Dataset entries –
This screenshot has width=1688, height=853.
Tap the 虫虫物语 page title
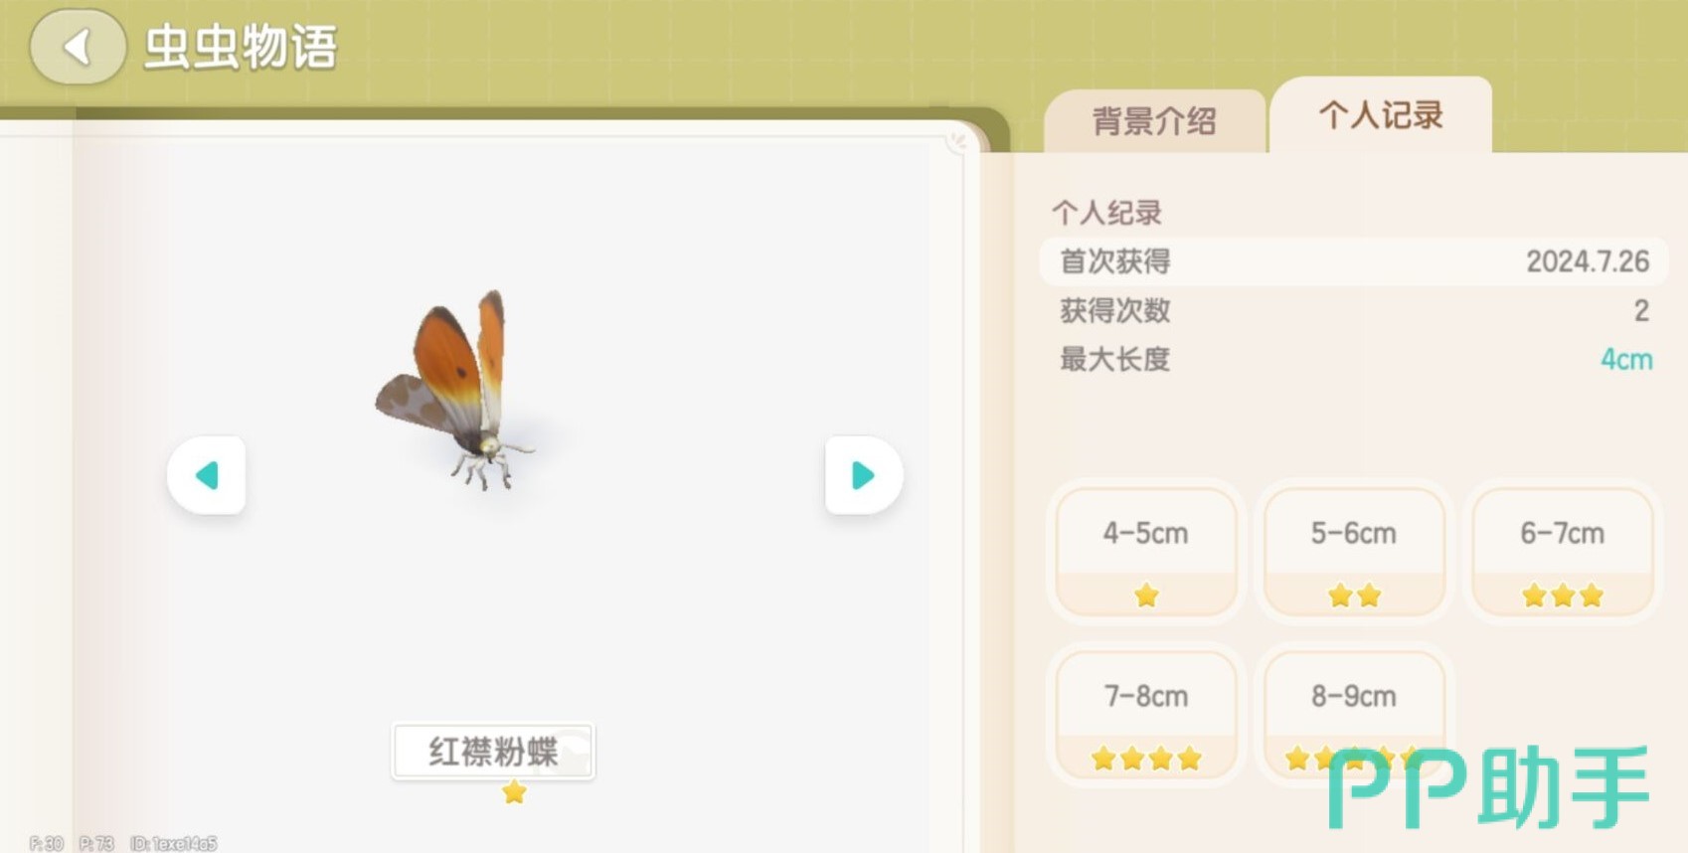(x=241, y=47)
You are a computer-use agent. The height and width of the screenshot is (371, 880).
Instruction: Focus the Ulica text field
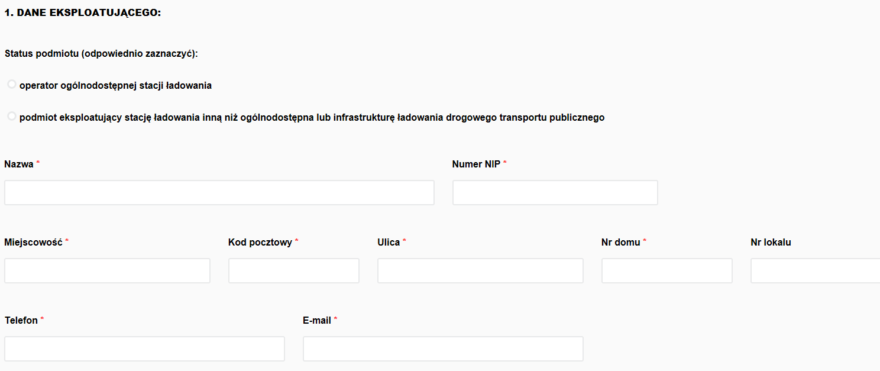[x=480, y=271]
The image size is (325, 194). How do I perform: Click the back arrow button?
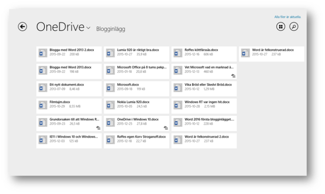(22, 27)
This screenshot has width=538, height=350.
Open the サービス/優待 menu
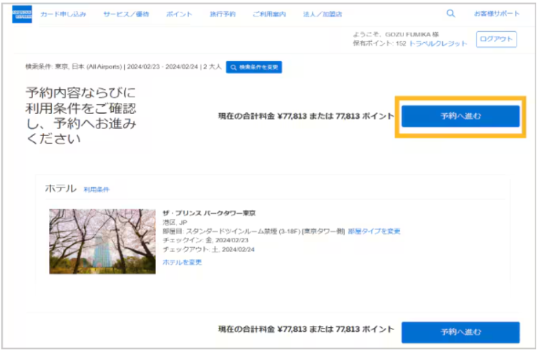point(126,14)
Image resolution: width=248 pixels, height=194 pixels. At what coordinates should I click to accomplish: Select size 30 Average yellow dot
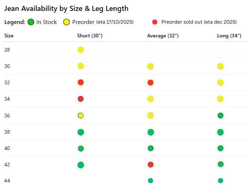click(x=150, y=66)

* * *

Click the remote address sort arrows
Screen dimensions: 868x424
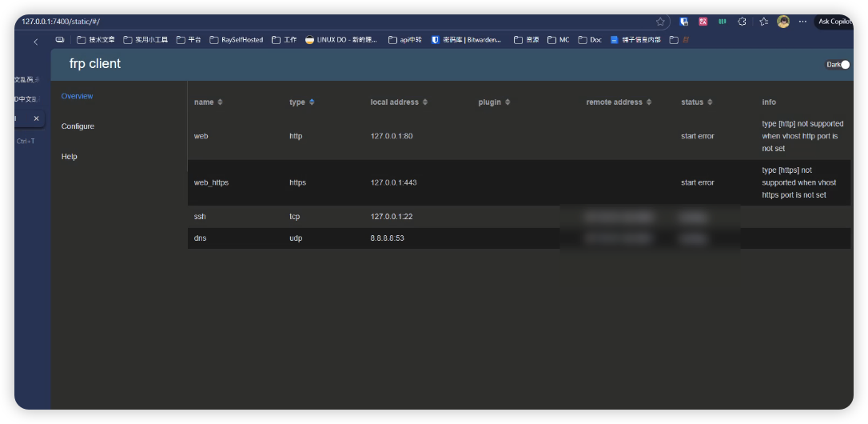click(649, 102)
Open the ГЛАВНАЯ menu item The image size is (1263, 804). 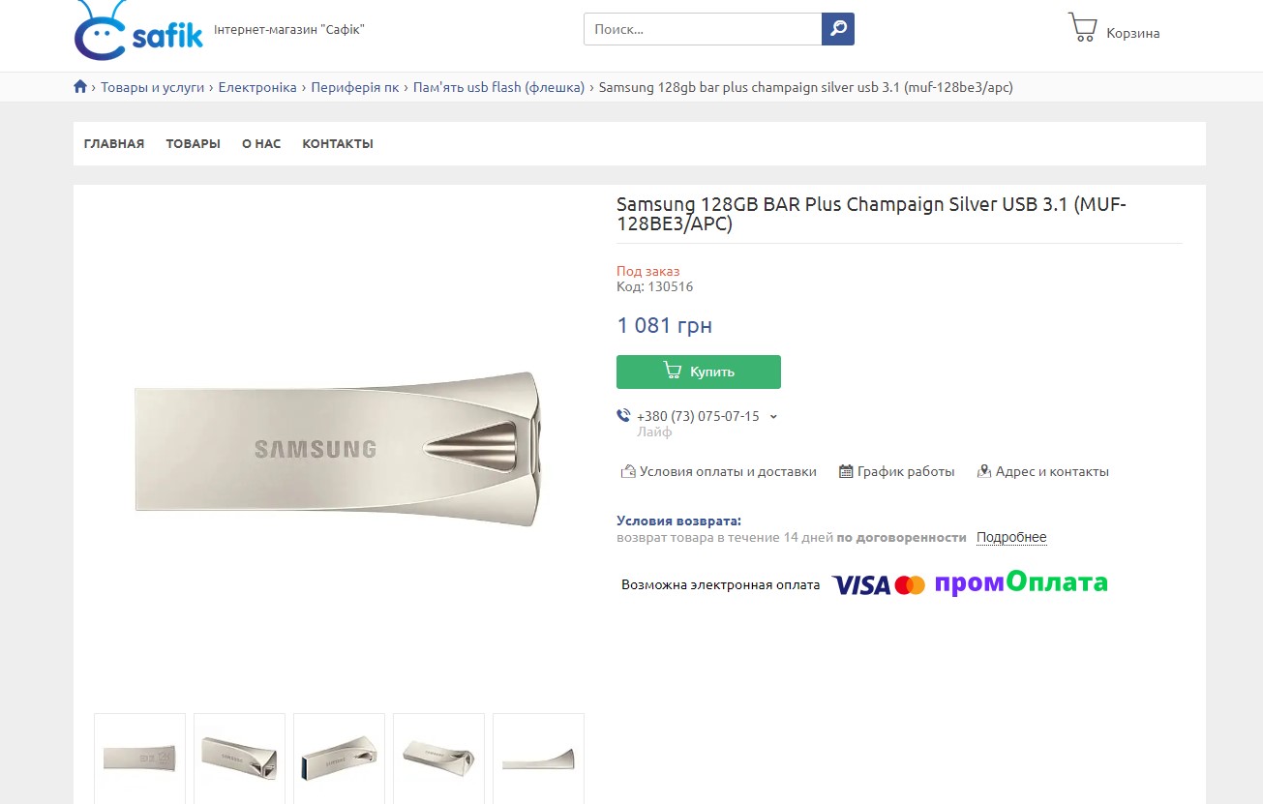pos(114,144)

What the task asks –
Looking at the material above, say how many of its lines hold the word "screenshot", giving only the number.

Completed task –
3